• [Extract to read]:
Hahaha! I can’t believe I didn’t notice when writing my paper on Reedy categories that the connectedness of the category of Reedy factorizations is exactly the condition for that square to be exact. Nice.

Presumably this also generalizes to what I called “c-Reedy categories”?

Posted by: Mike Shulman on October 1, 2015 12:30 AM | Permalink | Reply to this

### Re: An exact square from a Reedy category

Could you remind me what those are again? It’s been a while since I’ve looked at your paper.

Posted by: Emily Riehl on October 2, 2015 3:57 PM | Permalink | Reply to this

### Re: An exact square from a Reedy category

A c-Reedy category is a category $C$ equipped with an ordinal-valued degree function on its objects, and subcategories $\overset{\leftrightarrow}{C}$, $\overset{\to}{C}$, and $\overset{\leftarrow}{C}$ containing all the objects, such that

• $\overset{\leftrightarrow}{C} \subseteq \overset{\to}{C}\cap \overset{\leftarrow}{C}$.
• Every morphism in $\overset{\leftrightarrow}{C}$ is level (i.e. its domain and codomain have the same degree).
• Every morphism in $\overset{\to}{C}\setminus\overset{\leftrightarrow}{C}$ strictly raises degree, and every morphism in $\overset{\leftarrow}{C}\setminus\overset{\leftrightarrow}{C}$ strictly lowers degree.
• Every morphism $f$ factors as $\overset{\to}{f} \overset{\leftarrow}{f}$, where $\overset{\to}{f} \in \overset{\to}{C}$ and $\overset{\leftarrow}{f}\in\overset{\leftarrow}{C}$, and the category of such factorizations with connecting maps in $\overset{\leftrightarrow}{C}$ is connected.
• For any $x$ and any degree $\delta\lt\deg(x)$, the functor $\overset{\leftarrow}{C}(x,-):\overset{\leftrightarrow}{C} \to \Set$ is a coproduct of retracts of representables.
Posted by: Mike Shulman on October 5, 2015 7:54 PM | Permalink | Reply to this

### Re: An exact square from a Reedy category

I think the domain of the functor in your last condition is meant to be the category of level morphisms of degree $\delta$.

What role does this condition play? If I’m interpreting it correctly, to say that $\overset{\leftarrow}{C}(x,-)$ is a retract of a coproduct of representables means that there is a set of degree-decreasing maps $x \twoheadrightarrow x_i$, with $x_i$ of degree $\delta$, so that every $x \twoheadrightarrow y$, with $y$ of degree $\delta$, factors (non-uniquely?) through a unique one of these maps along some level morphism $x_i \to y$.

Returning to your original question, it seems that the fourth condition in the definition of a $c$-Reedy category is sufficient for the “Reedy square” to be exact, though not homotopy exact. Do you have any favorite examples on which to test this claim?

• [Source material]:
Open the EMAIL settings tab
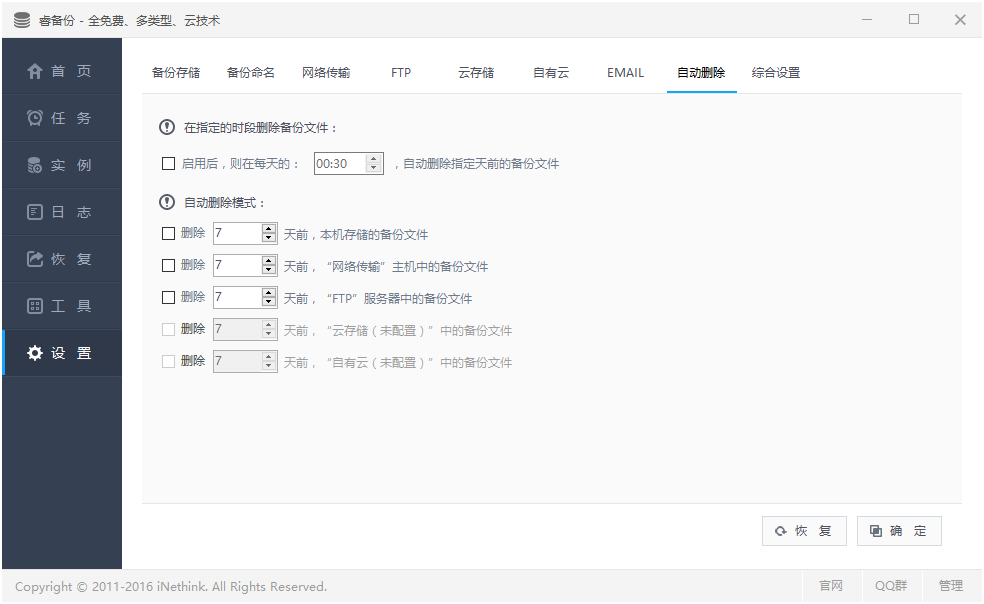 coord(625,72)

• [Exercise set]:
(a) Copy the part of the Reedy category thread starting with "A c-Reedy category" and going on through "strictly lowers degree.".
(b) Tell whether each statement agrees with the Reedy category thread, answering yes or no and quoting the words of the thread that decide it: (i) Emily Riehl asks to be reminded what c-Reedy categories are; (ii) the thread says the fourth condition is sufficient for the "Reedy square" to be homotopy exact; (iii) the three subcategories in a c-Reedy category contain all the objects.
Work from the Reedy category thread alone, not the data.

• [Results for the exercise]:
(a)
A c-Reedy category is a category $C$ equipped with an ordinal-valued degree function on its objects, and subcategories $\overset{\leftrightarrow}{C}$, $\overset{\to}{C}$, and $\overset{\leftarrow}{C}$ containing all the objects, such that

• $\overset{\leftrightarrow}{C} \subseteq \overset{\to}{C}\cap \overset{\leftarrow}{C}$.
• Every morphism in $\overset{\leftrightarrow}{C}$ is level (i.e. its domain and codomain have the same degree).
• Every morphism in $\overset{\to}{C}\setminus\overset{\leftrightarrow}{C}$ strictly raises degree, and every morphism in $\overset{\leftarrow}{C}\setminus\overset{\leftrightarrow}{C}$ strictly lowers degree.

(b)
(i) Yes: "Could you remind me what those are again?"
(ii) No: "sufficient for the “Reedy square” to be exact, though not homotopy exact."
(iii) Yes: "containing all the objects"